▶ GOAL OF THE EXERCISE
Every record below should be copied exactly, with the pictures left out.

▶ DATA FOR THIS TASK
******
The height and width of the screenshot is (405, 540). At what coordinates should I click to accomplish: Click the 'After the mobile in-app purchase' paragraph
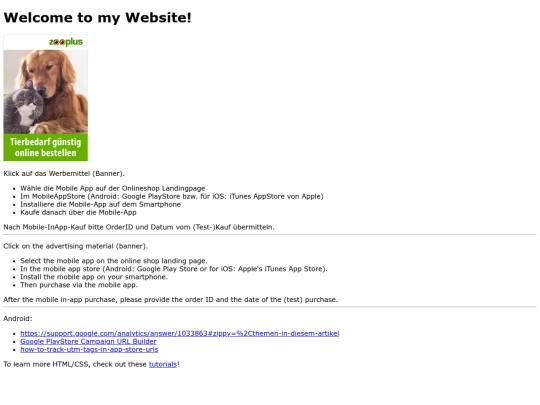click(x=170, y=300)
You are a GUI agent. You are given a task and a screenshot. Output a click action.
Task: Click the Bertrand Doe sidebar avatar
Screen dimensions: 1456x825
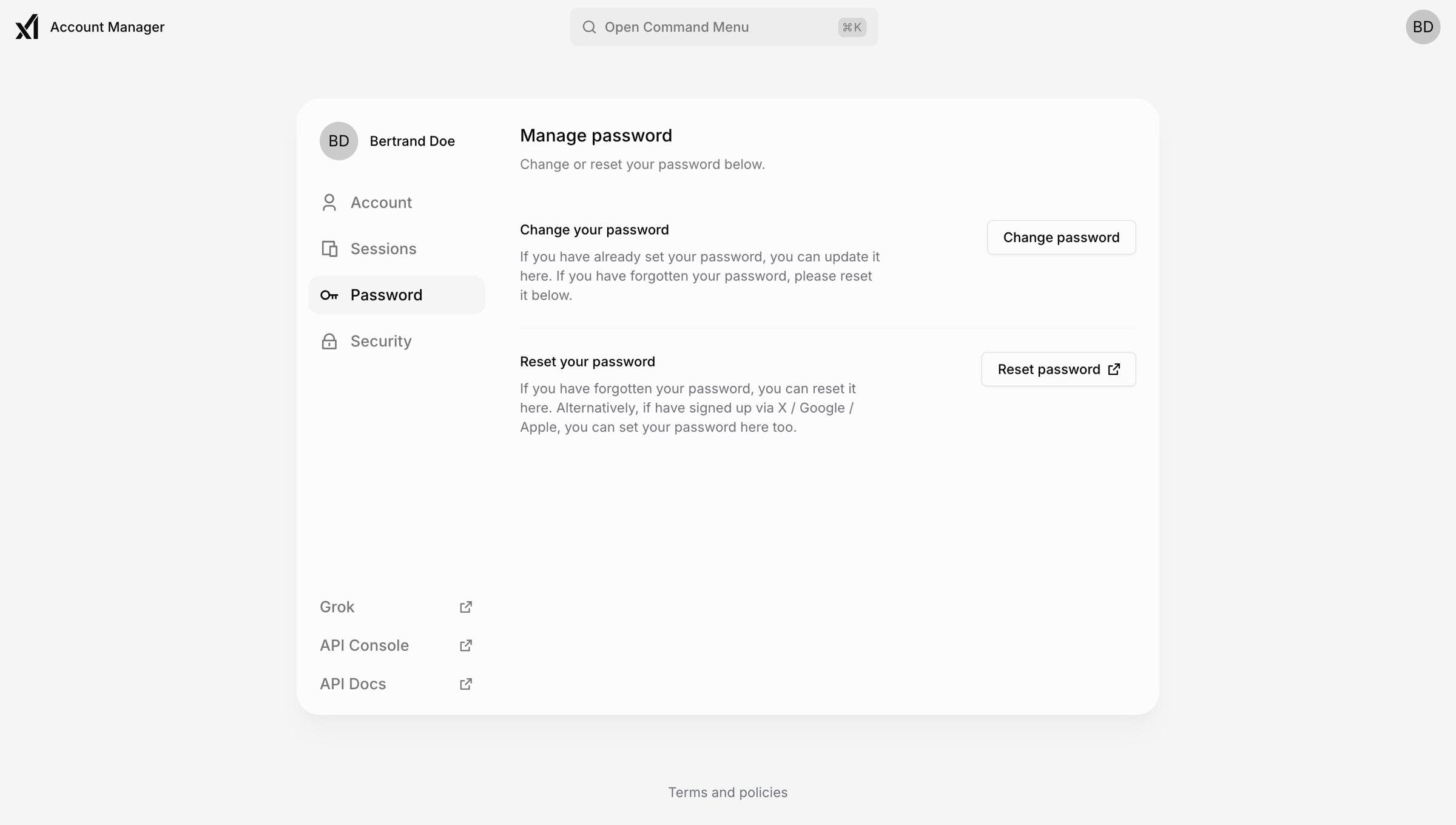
******
▶ EXERCISE ANSWER
The height and width of the screenshot is (405, 540). At what coordinates should I click to accomplish: Click the 'After the mobile in-app purchase' paragraph
click(x=170, y=300)
You are a GUI agent. You are given a task and a screenshot. Output a click action.
Task: Click the Bertrand Doe sidebar avatar
Screen dimensions: 1456x825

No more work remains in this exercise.